Background: Patient satisfaction after a surgical procedure is an important outcome of hospital care. Many of the gynaecological menstrual problems such as abnormal uterine bleeding, postmenopausal bleeding requires endometrial evaluation which is done traditionally by dilatation and curettage. But this procedure is painful and requires appropriate pain management protocol. The aim is to evaluate the post-operative patient satisfaction following dilatation and curettage procedure.Methods: This study was conducted in a tertiary care hospital belonging to a medical college.
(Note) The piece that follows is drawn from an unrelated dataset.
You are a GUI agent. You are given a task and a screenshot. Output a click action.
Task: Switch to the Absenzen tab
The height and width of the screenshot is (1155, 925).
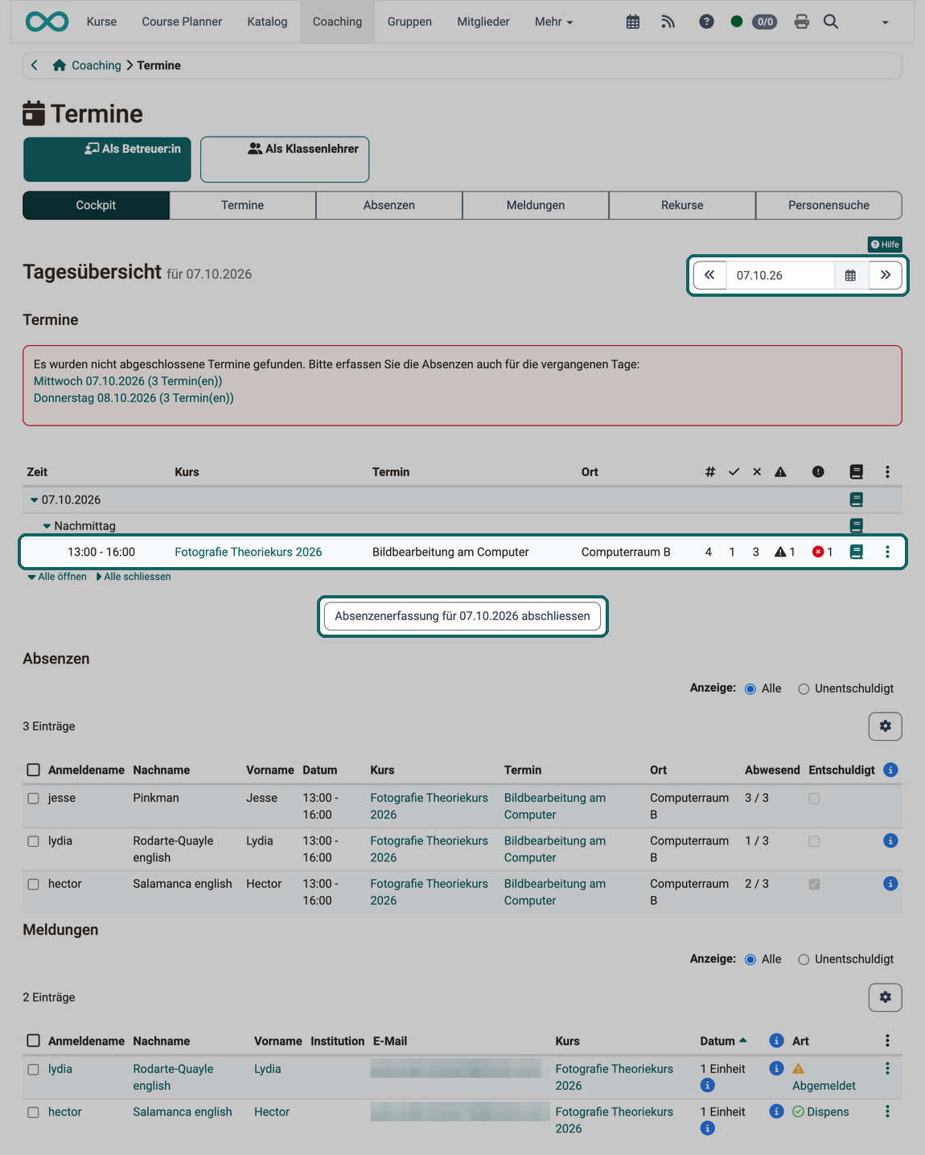click(x=389, y=205)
A total of 236 patients were recruited for the study who subsequently underwent dilatation and curettage with different mode of Xylocaine anesthesia for pain relief. Of them 16 patients were excluded due to valid reasons and the remaining 220 were interviewed face to face following the procedure. The level of anxiety was assessed using Beck’s Anxiety inventory and also perception of satisfaction was documented along with complication related to the anesthesia.Results: The overall level of satisfaction was higher in the group receiving both paracervical block and intrauterine instillation of lidocaine during the procedure of dilatation and curettage. A further analysis showed that increase in level of satisfaction was due to improvement in pain scores due to combined mode of paracervical and endometrial anesthesia.Conclusions: A multimodal pain management protocol which involves pre-procedural sedation, combined cervical and endometrial anesthesia improves overall outcome with respect to reduction in anxiety scores and postoperative satisfaction levels.